A few days after being kidnapped, in February 1974, Patricia Hearst recorded a message to her family from the closet where she was held. “Today is Friday the eighth,” she said, “and in Kuwait, the commandos negotiated the release of their hostages, and they left the country.” News can function as a time-stamp, which is a truth that lies at the heart of American Heiress: The Wild Saga of the Kidnapping, Crimes and Trial of Patty Hearst, by The Run of His Life author Jeffrey Toobin.
The publishing heiress was seized by the Symbionese Liberation Army, a ragtag but dangerous group of radicals, and soon seemed to become one of them. She joined in robberies and went on the lam before being arrested, tried, convicted and pardoned. Was Hearst–who didn’t participate in the book–criminal or victim? Little reading between the lines is needed to see which conclusion (Option A) is drawn by Toobin, who had access to previously unexamined documents.

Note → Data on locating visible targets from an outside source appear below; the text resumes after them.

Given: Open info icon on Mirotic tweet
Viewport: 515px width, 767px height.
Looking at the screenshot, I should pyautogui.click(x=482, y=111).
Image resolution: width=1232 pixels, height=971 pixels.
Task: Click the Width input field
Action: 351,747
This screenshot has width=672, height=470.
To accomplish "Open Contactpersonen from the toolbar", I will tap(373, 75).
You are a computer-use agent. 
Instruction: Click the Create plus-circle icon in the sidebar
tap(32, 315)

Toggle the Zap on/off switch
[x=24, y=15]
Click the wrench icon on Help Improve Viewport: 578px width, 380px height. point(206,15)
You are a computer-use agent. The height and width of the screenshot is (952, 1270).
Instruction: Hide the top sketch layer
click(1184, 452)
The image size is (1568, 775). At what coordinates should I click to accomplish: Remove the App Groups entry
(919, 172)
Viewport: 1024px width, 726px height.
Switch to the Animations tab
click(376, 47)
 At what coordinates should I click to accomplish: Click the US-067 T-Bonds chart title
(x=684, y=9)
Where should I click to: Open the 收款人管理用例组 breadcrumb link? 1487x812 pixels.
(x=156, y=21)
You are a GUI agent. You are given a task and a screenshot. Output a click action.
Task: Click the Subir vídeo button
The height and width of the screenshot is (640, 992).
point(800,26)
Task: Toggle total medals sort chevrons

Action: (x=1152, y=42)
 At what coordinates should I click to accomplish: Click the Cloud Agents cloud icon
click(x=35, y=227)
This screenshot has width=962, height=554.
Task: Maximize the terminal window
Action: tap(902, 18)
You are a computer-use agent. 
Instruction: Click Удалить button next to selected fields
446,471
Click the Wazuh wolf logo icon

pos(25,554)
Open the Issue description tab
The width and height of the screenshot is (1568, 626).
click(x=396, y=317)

But while this tale is both well-known and insular (settings include a closet, a safe house and a jail), Toobin effectively positions it within the ’70s milieu, and that’s why it’s worth revisiting, no matter what you think of Hearst’s culpability. All this is going down alongside Watergate, post-’60s violence, inflation and the brutal end of the war in Vietnam–and that’s just in the first few chapters.
Seeing Hearst as a prism for her era gets harder after her capture. The trial was always going to be less gripping to read about than her life on the run, notwithstanding Toobin’s legal expertise. And so the book’s momentum tapers, but perhaps for good reason: the lesson that Toobin draws from Hearst, about how privilege can affect justice, is, unfortunately, timeless.